If for some reason you need to make sure that inappropriate callers cannot call a certain method (like if there is some kind of password/security risk), have a look at Code Access Security in .net. There is a way to tell the runtime to only allow a method to be called by callers who have a specific Authenticode signature.

Answer 4

The private/protected/public model of C++ became popular because C++ became popular, not because it was a great idea.

There are a lot of libraries out there that set methods to private that really should not have; some programmers will set nearly everything to private without understanding why you would do so, and some IDEs create scaffolding code with private set when it probably shouldn't be.

The result is that a lot of libraries have good, useful ideas, but have mistakes somewhere in their methods, and often those methods are marked private. The problem with private/protected/public and the normal constraints that come along with them is that you can't plan for everyone else's future use of your code. Even if you somehow managed to write bug-free code (which you won't), popular libraries will still find future uses you didn't anticipate. The author can't possibly determine which methods and variables will need to be accessed, overridden, tweaked etc for every single future use at the time they write it. It's just too much responsibility.
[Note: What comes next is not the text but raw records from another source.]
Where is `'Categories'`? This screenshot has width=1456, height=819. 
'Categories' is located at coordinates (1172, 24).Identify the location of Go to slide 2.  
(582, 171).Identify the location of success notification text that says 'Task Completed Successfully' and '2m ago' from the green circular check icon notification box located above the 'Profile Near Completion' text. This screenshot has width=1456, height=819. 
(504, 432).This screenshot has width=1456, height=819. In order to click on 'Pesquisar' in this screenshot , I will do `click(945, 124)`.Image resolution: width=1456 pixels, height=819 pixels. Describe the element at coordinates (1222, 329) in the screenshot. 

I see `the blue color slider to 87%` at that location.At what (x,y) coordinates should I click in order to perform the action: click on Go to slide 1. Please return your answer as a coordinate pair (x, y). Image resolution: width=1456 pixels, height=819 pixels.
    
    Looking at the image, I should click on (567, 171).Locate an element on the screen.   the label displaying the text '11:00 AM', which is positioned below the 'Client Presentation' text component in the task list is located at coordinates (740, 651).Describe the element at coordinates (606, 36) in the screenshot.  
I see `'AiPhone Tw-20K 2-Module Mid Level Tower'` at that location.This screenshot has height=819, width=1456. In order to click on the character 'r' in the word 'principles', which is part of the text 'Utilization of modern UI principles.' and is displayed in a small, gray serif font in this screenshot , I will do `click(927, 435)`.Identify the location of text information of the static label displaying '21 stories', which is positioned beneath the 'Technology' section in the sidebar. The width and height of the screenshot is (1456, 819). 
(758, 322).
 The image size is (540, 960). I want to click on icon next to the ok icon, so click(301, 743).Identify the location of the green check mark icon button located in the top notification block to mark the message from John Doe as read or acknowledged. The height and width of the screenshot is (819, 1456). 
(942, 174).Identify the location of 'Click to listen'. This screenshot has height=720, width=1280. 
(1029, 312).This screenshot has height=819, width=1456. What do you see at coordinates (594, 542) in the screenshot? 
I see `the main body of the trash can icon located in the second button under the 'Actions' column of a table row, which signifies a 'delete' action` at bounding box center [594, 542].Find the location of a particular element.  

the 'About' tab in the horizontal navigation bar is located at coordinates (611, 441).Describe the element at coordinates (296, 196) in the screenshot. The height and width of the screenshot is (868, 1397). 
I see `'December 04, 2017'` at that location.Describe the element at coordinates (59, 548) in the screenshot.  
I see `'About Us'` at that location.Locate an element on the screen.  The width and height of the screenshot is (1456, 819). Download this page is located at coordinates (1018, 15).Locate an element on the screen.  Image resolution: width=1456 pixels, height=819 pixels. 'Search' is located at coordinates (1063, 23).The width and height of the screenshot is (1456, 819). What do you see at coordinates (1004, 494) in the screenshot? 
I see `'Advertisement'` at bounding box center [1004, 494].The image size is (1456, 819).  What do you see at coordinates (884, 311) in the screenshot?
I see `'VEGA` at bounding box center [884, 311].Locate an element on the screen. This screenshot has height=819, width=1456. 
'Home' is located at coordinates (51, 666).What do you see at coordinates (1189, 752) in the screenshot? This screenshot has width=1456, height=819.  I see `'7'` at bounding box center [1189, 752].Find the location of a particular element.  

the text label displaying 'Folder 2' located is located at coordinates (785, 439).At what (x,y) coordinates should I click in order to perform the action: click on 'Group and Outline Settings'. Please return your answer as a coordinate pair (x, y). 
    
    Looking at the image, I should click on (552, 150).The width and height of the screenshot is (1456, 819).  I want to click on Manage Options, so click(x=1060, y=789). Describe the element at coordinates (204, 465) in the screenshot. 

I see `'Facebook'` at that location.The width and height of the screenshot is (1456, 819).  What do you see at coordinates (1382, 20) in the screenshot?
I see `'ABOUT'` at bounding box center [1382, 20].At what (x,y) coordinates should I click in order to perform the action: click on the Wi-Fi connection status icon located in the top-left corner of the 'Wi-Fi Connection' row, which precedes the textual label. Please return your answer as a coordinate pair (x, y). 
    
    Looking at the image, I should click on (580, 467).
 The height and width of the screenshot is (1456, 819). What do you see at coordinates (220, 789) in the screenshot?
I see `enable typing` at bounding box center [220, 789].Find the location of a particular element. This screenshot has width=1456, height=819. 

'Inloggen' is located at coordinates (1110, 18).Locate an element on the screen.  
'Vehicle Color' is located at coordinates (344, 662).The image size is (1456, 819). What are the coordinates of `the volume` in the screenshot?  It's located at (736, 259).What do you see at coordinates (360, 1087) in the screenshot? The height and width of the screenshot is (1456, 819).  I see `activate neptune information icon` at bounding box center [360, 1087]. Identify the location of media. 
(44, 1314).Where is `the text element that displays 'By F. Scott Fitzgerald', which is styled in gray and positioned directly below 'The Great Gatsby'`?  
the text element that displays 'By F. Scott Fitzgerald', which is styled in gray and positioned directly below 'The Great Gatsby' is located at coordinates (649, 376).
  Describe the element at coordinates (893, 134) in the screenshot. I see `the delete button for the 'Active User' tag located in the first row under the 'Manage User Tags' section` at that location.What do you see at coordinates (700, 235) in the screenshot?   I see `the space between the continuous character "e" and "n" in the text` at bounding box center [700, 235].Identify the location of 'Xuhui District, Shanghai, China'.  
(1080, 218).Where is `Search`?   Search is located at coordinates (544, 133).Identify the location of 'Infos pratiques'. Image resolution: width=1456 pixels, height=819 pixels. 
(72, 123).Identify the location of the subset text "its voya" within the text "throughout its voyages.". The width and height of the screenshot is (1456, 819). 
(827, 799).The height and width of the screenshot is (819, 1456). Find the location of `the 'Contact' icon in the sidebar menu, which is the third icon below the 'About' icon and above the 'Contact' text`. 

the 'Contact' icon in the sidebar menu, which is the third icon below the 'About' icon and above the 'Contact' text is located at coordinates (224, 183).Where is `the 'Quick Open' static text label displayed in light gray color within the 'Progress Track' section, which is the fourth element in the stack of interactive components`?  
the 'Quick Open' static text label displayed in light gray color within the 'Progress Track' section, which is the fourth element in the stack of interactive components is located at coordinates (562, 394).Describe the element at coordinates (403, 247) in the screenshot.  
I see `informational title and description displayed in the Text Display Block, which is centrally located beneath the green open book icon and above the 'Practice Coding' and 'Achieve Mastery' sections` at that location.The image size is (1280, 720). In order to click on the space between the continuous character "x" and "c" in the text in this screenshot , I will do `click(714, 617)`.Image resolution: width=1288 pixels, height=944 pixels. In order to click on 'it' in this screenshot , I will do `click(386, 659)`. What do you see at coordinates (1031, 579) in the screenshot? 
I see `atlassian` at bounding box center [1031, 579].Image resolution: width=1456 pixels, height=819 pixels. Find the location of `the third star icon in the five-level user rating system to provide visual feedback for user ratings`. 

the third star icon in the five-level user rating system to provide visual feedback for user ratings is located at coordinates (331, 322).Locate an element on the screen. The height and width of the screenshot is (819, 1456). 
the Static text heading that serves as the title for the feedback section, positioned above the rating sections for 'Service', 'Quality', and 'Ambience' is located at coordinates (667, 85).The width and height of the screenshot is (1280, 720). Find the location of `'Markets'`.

So this reflection trick you found breaks this model, but the truth is it should probably be EASIER to break, not more difficult. I would not look at this as a bug.

In fact in .Net you can use Reflector to take this approach even farther and avoid the real-time reflection calls in your code, to avoid the performance hit incurred when you find buggy code marked private. If you do so, try to avoid private declarations in the new code you write, to be nice to the next author who leverages your work.